Action item: Nothing but the listing below, retyped exactly, should appear in the answer.

Supplied entries:
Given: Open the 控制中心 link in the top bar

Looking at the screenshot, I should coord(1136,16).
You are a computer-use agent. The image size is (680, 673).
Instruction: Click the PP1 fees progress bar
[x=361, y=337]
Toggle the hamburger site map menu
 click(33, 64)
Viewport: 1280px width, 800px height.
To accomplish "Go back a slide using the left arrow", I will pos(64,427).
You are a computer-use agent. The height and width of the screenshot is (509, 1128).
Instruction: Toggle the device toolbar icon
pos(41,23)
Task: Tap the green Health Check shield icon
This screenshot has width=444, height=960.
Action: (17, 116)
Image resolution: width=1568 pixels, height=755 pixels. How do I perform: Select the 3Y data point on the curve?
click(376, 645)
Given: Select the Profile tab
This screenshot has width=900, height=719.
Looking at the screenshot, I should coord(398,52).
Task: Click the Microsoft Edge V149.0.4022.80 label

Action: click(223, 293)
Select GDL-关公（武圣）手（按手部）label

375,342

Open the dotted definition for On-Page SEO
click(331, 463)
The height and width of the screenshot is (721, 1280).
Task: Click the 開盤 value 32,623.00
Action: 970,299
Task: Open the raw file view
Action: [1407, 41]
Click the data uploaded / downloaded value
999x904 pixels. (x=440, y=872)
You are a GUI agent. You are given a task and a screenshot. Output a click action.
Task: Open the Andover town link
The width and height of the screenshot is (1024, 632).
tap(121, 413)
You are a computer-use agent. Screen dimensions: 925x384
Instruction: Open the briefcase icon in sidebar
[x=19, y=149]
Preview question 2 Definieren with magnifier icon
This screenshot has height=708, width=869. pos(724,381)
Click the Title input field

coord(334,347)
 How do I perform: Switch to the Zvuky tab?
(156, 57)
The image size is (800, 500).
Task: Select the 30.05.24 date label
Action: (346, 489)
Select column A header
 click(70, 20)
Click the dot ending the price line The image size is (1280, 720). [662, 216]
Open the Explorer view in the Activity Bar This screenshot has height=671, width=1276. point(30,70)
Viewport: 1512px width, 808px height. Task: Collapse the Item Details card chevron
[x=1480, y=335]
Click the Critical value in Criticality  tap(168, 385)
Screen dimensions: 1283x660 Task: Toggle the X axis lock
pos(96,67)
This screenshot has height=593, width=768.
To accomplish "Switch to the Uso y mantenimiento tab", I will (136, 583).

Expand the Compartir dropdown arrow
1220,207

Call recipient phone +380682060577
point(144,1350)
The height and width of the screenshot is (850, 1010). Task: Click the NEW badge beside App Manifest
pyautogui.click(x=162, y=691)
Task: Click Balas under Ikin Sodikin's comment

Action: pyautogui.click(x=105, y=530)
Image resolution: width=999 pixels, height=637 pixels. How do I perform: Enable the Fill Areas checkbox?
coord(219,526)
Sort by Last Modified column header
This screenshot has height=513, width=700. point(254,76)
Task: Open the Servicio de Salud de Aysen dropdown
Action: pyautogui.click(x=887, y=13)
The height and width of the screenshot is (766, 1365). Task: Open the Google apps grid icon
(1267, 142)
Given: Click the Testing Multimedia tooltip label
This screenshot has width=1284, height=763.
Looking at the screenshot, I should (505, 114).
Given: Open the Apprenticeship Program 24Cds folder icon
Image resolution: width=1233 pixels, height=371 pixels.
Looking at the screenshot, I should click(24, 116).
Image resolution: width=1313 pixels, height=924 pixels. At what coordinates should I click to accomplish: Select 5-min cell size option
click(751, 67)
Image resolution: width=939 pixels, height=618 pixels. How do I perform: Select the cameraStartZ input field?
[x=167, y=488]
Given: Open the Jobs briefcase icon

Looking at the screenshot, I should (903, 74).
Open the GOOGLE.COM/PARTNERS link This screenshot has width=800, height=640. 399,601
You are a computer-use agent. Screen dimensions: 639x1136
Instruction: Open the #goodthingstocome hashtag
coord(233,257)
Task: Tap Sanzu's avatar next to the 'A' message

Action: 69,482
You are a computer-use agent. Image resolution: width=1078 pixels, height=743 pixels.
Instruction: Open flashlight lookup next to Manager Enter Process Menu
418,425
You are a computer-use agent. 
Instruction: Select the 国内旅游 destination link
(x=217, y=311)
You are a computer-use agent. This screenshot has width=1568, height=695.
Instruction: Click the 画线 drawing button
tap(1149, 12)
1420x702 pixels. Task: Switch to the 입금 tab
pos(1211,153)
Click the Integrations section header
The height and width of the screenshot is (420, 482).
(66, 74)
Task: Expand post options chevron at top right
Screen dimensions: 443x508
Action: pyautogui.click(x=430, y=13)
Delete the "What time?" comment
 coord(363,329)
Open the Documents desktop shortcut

Result:
Given: Open the 控制中心 link in the top bar

Looking at the screenshot, I should coord(1136,16).
You are a computer-use agent. The image size is (680, 673).
Instruction: Click the PP1 fees progress bar
[x=361, y=337]
Toggle the hamburger site map menu
 click(33, 64)
Viewport: 1280px width, 800px height.
To accomplish "Go back a slide using the left arrow", I will pos(64,427).
You are a computer-use agent. The height and width of the screenshot is (509, 1128).
Instruction: Toggle the device toolbar icon
pos(41,23)
Task: Tap the green Health Check shield icon
This screenshot has width=444, height=960.
Action: (17, 116)
Image resolution: width=1568 pixels, height=755 pixels. How do I perform: Select the 3Y data point on the curve?
click(376, 645)
Given: Select the Profile tab
This screenshot has width=900, height=719.
Looking at the screenshot, I should coord(398,52).
Task: Click the Microsoft Edge V149.0.4022.80 label

Action: click(223, 293)
Select GDL-关公（武圣）手（按手部）label

375,342

Open the dotted definition for On-Page SEO
click(331, 463)
The height and width of the screenshot is (721, 1280).
Task: Click the 開盤 value 32,623.00
Action: 970,299
Task: Open the raw file view
Action: [1407, 41]
Click the data uploaded / downloaded value
999x904 pixels. (x=440, y=872)
You are a GUI agent. You are given a task and a screenshot. Output a click action.
Task: Open the Andover town link
The width and height of the screenshot is (1024, 632).
tap(121, 413)
You are a computer-use agent. Screen dimensions: 925x384
Instruction: Open the briefcase icon in sidebar
[x=19, y=149]
Preview question 2 Definieren with magnifier icon
This screenshot has height=708, width=869. pos(724,381)
Click the Title input field

coord(334,347)
 How do I perform: Switch to the Zvuky tab?
(156, 57)
The image size is (800, 500).
Task: Select the 30.05.24 date label
Action: (346, 489)
Select column A header
 click(70, 20)
Click the dot ending the price line The image size is (1280, 720). [662, 216]
Open the Explorer view in the Activity Bar This screenshot has height=671, width=1276. point(30,70)
Viewport: 1512px width, 808px height. Task: Collapse the Item Details card chevron
[x=1480, y=335]
Click the Critical value in Criticality  tap(168, 385)
Screen dimensions: 1283x660 Task: Toggle the X axis lock
pos(96,67)
This screenshot has height=593, width=768.
To accomplish "Switch to the Uso y mantenimiento tab", I will (136, 583).

Expand the Compartir dropdown arrow
1220,207

Call recipient phone +380682060577
point(144,1350)
The height and width of the screenshot is (850, 1010). Task: Click the NEW badge beside App Manifest
pyautogui.click(x=162, y=691)
Task: Click Balas under Ikin Sodikin's comment

Action: pyautogui.click(x=105, y=530)
Image resolution: width=999 pixels, height=637 pixels. How do I perform: Enable the Fill Areas checkbox?
coord(219,526)
Sort by Last Modified column header
This screenshot has height=513, width=700. point(254,76)
Task: Open the Servicio de Salud de Aysen dropdown
Action: pyautogui.click(x=887, y=13)
The height and width of the screenshot is (766, 1365). Task: Open the Google apps grid icon
(1267, 142)
Given: Click the Testing Multimedia tooltip label
This screenshot has width=1284, height=763.
Looking at the screenshot, I should (505, 114).
Given: Open the Apprenticeship Program 24Cds folder icon
Image resolution: width=1233 pixels, height=371 pixels.
Looking at the screenshot, I should click(24, 116).
Image resolution: width=1313 pixels, height=924 pixels. At what coordinates should I click to accomplish: Select 5-min cell size option
click(751, 67)
Image resolution: width=939 pixels, height=618 pixels. How do I perform: Select the cameraStartZ input field?
[x=167, y=488]
Given: Open the Jobs briefcase icon

Looking at the screenshot, I should (903, 74).
Open the GOOGLE.COM/PARTNERS link This screenshot has width=800, height=640. 399,601
You are a computer-use agent. Screen dimensions: 639x1136
Instruction: Open the #goodthingstocome hashtag
coord(233,257)
Task: Tap Sanzu's avatar next to the 'A' message

Action: 69,482
You are a computer-use agent. Image resolution: width=1078 pixels, height=743 pixels.
Instruction: Open flashlight lookup next to Manager Enter Process Menu
418,425
You are a computer-use agent. 
Instruction: Select the 国内旅游 destination link
(x=217, y=311)
You are a computer-use agent. This screenshot has width=1568, height=695.
Instruction: Click the 画线 drawing button
tap(1149, 12)
1420x702 pixels. Task: Switch to the 입금 tab
pos(1211,153)
Click the Integrations section header
The height and width of the screenshot is (420, 482).
(66, 74)
Task: Expand post options chevron at top right
Screen dimensions: 443x508
Action: pyautogui.click(x=430, y=13)
Delete the "What time?" comment
 coord(363,329)
Open the Documents desktop shortcut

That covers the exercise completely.